PROBLEM DESCRIPTION: Can you copy out every line from the one that has "Código de defesa do consumidor (478, 2251)" through the one that has "Partenaires (1422, 172)", lines without coordinates included, and shift each coordinate number up by 148?

DATA FOR THIS TASK:
* * *

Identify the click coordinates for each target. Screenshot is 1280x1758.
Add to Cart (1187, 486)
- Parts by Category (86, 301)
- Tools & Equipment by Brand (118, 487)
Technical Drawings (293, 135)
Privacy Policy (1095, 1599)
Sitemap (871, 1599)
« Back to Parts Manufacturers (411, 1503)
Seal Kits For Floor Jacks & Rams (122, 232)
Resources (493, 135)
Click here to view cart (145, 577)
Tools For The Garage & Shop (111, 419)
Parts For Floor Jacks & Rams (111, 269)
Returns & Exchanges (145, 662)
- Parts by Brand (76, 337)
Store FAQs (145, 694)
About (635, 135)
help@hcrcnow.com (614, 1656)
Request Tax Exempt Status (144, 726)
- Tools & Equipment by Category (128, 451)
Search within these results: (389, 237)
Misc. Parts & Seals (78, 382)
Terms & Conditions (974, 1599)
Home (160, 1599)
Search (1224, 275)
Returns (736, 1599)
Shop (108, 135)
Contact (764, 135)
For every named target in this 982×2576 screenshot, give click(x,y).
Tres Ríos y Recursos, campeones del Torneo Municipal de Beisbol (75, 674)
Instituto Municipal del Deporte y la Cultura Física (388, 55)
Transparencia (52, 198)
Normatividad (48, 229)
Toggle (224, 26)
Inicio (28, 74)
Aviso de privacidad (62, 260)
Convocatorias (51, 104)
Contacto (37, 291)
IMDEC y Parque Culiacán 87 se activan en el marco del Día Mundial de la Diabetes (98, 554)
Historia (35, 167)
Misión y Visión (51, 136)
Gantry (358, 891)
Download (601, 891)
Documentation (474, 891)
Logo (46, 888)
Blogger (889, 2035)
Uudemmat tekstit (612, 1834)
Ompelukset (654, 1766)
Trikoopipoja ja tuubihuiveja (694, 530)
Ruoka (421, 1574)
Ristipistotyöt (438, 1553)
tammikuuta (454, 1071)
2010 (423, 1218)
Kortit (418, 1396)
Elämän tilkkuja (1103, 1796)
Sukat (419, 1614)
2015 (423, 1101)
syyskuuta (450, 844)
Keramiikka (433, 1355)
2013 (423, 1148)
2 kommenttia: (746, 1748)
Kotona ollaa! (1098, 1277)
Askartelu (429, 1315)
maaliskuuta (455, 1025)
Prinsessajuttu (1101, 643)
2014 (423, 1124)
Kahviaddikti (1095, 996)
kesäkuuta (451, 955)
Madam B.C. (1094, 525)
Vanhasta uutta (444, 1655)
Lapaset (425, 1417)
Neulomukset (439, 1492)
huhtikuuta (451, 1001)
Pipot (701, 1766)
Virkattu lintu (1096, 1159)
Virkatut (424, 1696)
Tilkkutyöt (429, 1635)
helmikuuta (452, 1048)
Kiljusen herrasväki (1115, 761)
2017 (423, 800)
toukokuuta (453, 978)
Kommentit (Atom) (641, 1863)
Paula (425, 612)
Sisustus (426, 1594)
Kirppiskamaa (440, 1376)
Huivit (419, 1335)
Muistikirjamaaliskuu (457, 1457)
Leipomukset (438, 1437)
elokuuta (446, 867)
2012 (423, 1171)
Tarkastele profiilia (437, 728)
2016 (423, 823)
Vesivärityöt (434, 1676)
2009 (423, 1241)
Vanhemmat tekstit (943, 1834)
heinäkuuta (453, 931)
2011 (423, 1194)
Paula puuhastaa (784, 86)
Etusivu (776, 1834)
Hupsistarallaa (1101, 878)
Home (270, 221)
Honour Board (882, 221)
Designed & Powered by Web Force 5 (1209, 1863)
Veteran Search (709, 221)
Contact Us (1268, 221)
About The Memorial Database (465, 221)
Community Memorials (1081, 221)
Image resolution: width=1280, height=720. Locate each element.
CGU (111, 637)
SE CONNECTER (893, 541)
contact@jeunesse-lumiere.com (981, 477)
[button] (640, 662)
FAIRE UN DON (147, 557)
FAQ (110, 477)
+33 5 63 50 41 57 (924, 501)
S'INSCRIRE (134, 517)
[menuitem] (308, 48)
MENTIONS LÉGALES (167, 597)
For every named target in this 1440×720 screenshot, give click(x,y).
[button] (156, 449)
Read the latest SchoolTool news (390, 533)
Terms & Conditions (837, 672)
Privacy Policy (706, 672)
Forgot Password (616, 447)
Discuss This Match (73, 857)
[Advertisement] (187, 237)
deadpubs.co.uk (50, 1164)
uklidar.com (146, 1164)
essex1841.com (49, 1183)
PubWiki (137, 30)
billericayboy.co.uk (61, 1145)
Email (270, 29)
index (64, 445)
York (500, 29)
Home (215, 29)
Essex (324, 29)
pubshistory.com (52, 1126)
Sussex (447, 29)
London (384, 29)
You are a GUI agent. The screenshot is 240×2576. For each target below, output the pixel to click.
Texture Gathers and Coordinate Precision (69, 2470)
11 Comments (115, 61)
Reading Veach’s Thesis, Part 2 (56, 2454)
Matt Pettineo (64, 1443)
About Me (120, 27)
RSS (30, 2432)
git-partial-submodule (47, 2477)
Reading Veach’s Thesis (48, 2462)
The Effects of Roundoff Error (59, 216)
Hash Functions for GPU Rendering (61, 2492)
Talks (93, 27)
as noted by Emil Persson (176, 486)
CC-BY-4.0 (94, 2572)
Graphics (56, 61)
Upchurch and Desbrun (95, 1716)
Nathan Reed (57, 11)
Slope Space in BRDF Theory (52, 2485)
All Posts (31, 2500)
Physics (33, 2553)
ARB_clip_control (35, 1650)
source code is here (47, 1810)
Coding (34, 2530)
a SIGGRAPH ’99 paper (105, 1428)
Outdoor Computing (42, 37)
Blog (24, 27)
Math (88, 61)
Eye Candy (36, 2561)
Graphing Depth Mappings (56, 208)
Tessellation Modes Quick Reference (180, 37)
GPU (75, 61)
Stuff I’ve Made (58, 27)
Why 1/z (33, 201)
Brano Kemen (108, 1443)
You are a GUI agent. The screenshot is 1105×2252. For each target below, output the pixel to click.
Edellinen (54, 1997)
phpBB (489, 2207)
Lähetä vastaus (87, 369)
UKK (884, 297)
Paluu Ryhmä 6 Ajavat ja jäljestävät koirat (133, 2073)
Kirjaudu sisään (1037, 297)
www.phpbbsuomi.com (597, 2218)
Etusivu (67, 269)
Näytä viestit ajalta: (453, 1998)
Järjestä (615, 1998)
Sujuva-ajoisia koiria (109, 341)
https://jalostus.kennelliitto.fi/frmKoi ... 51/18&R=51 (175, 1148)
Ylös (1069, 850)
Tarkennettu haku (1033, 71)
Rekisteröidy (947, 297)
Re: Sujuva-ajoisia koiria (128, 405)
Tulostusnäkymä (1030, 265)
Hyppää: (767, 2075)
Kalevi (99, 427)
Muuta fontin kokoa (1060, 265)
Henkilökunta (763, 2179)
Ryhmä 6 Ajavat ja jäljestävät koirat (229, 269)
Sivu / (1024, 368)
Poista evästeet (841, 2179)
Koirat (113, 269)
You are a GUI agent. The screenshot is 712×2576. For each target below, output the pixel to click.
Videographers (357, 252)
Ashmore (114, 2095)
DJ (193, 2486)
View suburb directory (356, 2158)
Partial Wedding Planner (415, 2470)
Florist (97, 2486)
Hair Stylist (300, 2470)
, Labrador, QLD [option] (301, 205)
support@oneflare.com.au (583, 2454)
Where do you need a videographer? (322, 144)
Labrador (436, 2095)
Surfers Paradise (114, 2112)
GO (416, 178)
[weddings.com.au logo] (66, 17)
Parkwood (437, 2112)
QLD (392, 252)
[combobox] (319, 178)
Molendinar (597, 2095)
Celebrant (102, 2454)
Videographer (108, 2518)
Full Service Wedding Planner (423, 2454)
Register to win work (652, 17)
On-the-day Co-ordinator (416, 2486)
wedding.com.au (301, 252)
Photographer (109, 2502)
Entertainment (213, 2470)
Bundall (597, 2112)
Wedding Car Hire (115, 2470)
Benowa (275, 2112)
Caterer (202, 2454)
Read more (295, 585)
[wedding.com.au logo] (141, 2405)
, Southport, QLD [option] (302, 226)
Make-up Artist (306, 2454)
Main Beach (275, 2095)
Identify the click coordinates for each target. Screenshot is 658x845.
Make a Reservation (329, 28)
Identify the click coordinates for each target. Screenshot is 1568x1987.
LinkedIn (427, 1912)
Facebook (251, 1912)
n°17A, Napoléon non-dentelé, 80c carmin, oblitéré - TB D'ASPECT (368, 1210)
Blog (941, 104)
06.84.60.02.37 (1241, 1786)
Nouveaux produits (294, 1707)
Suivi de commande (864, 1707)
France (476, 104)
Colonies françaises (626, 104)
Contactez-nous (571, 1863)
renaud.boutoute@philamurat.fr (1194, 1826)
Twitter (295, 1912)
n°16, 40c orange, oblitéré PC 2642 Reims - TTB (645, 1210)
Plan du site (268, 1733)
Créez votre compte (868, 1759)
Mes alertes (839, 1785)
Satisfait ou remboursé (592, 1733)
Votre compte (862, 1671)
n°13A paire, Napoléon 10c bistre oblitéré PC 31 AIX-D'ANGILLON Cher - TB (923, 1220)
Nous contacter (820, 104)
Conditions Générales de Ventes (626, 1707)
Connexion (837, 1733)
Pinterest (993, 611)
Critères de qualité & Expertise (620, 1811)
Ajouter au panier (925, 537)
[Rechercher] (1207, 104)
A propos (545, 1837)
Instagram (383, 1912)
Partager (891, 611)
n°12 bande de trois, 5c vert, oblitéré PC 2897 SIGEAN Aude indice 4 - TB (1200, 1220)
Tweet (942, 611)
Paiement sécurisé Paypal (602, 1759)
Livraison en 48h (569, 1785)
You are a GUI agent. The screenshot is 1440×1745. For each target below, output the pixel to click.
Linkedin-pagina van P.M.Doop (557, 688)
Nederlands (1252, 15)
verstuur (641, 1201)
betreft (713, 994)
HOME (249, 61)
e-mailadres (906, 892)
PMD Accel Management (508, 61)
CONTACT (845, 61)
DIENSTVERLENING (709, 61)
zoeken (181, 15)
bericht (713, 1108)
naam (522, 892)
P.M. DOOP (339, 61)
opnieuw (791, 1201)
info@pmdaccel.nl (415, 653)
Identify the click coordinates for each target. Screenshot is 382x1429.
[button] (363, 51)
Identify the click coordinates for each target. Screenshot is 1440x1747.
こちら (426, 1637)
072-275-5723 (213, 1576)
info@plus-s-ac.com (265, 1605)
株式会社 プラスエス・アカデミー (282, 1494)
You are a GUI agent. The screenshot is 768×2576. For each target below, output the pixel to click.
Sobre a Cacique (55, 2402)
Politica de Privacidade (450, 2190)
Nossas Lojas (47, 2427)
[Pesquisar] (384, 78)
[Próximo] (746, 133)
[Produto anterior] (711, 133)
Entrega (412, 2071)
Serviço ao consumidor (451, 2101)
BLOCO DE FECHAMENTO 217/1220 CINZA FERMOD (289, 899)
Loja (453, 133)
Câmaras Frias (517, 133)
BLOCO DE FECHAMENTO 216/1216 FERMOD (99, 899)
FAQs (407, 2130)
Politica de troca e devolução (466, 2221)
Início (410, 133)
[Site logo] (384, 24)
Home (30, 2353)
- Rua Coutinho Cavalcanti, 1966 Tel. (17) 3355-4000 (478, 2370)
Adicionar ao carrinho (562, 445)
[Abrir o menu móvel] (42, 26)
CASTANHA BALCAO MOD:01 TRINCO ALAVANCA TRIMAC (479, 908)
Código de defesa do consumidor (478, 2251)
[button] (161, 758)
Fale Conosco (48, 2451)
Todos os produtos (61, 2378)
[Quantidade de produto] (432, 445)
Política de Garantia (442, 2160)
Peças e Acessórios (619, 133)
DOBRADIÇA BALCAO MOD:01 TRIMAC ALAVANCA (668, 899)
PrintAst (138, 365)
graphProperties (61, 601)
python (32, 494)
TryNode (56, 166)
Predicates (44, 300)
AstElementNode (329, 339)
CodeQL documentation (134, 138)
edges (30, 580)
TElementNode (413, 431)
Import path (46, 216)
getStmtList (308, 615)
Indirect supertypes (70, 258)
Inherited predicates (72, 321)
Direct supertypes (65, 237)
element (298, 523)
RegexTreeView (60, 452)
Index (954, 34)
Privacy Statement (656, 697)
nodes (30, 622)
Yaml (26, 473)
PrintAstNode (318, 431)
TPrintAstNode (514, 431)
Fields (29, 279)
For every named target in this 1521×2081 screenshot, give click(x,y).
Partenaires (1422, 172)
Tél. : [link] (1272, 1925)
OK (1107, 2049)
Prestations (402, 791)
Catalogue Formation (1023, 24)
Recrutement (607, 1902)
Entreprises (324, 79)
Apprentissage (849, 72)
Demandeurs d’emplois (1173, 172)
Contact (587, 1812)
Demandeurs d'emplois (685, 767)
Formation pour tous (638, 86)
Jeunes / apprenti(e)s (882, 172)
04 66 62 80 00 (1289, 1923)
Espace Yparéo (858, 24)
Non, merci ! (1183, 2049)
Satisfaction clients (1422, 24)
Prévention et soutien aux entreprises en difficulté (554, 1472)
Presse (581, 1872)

* * *

OUTPUT FOR THIS TASK:
Código de defesa do consumidor (626, 2399)
[button] (309, 906)
Fale Conosco (196, 2599)
Todos os produtos (209, 2526)
[Quantidade de produto] (580, 593)
Política de Garantia (590, 2308)
Peças e Acessórios (767, 281)
DOBRADIÇA BALCAO MOD:01 TRIMAC ALAVANCA (816, 1047)
PrintAst (286, 513)
graphProperties (209, 749)
python (180, 642)
TryNode (204, 314)
Predicates (192, 448)
AstElementNode (477, 487)
CodeQL documentation (282, 286)
edges (178, 728)
TElementNode (561, 579)
Import path (194, 364)
getStmtList (456, 763)
Indirect supertypes (218, 406)
Inherited predicates (220, 469)
Direct supertypes (213, 385)
element (446, 671)
RegexTreeView (208, 600)
Index (1102, 182)
Privacy Statement (804, 845)
nodes (178, 770)
Yaml (174, 621)
PrintAstNode (466, 579)
TPrintAstNode (662, 579)
Fields (177, 427)
For every named target in this 1521×2081 screenshot, give click(x,y).
Partenaires (1570, 320)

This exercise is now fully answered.